### Extracted text
# Kinda confused here....



## Dave Waits (Oct 12, 2012)

I listened for once and went out and bought an API Freshwater Master Test kit. Tested for PH,Ammonia, Nitrites and nitrates. Where I'm getting confused is the Nitrite readings which I tested twice with identical results;

PH-7

Ammonia-0PPM

Nitrites-5+PPM

Nitrates-5PPM

What is confusing is the high Nitrite readings compared to the low Nitrate readings. I recently did a 25% water change and vacuumed half the gravel(4 days ago). I don't believe I'm overfeeding, within five minutes all visible flakes are gone and the Angels are foraging on the bottom. The cats and the Pleco are usually busy on the Algae wafer until it's gone then the cats start foraging the bottom, all five of them.

[Records from a collection]
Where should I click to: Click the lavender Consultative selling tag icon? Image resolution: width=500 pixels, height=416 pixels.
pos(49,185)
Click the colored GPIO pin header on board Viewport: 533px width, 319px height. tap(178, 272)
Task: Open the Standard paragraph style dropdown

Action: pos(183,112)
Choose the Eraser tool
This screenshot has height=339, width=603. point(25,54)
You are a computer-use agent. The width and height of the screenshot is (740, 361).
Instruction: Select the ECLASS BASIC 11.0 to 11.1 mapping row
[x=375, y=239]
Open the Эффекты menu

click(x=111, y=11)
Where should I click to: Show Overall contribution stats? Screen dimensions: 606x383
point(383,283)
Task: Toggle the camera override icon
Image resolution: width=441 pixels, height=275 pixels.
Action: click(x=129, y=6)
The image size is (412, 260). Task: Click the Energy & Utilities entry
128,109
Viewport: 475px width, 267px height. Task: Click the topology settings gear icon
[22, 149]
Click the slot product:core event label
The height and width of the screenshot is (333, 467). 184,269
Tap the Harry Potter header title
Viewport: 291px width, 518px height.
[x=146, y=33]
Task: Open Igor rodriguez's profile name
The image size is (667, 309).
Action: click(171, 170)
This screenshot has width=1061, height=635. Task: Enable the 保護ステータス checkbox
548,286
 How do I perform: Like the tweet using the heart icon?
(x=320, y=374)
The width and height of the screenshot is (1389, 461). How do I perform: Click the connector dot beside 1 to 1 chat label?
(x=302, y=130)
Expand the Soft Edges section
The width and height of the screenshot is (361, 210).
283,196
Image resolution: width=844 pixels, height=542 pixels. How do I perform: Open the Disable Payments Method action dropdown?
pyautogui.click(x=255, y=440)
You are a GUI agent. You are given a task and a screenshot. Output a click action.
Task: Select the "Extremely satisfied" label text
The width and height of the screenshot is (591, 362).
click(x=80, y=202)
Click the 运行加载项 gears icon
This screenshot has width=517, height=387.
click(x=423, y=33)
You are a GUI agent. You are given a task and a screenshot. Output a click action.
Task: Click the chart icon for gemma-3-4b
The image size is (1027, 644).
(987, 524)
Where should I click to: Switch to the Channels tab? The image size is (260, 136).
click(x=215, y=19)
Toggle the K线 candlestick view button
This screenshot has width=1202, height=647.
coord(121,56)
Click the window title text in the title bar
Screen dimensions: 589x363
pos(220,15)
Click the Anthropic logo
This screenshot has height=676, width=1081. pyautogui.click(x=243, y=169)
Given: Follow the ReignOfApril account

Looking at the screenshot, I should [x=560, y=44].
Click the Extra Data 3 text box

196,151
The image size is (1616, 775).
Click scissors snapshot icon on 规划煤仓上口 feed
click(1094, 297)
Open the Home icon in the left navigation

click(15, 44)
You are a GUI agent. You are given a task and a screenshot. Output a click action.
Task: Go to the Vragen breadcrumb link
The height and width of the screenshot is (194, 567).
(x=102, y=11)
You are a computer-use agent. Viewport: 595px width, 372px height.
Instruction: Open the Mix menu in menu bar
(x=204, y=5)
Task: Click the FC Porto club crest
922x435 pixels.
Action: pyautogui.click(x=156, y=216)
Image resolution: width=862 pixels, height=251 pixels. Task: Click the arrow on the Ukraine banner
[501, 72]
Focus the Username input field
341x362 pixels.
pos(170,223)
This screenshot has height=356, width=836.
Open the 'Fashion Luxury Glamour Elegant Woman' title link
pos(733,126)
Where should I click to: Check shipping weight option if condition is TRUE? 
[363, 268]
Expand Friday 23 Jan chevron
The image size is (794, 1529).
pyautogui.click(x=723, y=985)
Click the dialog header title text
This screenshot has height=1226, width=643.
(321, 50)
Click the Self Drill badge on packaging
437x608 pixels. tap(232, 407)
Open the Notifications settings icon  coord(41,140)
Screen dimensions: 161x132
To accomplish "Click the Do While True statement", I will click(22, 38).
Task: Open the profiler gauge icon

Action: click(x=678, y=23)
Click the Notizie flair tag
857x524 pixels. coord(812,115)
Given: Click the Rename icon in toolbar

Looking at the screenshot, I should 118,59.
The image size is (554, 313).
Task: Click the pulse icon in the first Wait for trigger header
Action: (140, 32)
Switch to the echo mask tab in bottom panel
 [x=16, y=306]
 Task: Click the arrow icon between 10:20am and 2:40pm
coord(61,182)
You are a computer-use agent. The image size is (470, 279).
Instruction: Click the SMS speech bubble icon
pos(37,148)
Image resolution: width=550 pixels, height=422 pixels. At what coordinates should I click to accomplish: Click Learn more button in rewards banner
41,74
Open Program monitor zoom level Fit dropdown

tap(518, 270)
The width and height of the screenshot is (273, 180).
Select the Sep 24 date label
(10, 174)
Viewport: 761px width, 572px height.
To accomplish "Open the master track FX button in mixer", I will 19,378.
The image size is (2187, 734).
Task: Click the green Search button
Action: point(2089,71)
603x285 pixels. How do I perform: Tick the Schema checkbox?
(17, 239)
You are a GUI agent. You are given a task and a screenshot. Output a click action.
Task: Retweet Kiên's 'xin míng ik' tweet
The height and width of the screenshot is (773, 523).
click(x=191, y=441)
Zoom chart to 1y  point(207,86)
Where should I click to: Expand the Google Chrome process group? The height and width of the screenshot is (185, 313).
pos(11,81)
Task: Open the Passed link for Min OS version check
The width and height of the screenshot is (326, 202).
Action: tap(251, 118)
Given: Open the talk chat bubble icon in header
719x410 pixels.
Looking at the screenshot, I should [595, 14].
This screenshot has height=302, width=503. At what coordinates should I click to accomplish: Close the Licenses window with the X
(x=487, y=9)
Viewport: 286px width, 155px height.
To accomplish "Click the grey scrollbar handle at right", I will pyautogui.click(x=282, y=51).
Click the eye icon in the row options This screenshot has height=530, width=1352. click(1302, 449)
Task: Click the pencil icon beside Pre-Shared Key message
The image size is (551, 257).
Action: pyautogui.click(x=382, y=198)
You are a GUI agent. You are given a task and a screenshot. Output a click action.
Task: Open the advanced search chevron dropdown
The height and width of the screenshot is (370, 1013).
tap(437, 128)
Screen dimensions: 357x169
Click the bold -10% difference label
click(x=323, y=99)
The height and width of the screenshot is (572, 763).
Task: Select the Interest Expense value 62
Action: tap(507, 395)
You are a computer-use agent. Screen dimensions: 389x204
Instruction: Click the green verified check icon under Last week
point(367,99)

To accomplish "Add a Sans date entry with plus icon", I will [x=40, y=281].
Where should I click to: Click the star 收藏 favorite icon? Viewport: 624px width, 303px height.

### Problem to solve
List every water test result given in the aquarium forum post, with each parameter and its reading. The records are separate material with no connection to the forum post.

### Exercise result
PH: 7
Ammonia: 0 PPM
Nitrites: 5+ PPM
Nitrates: 5 PPM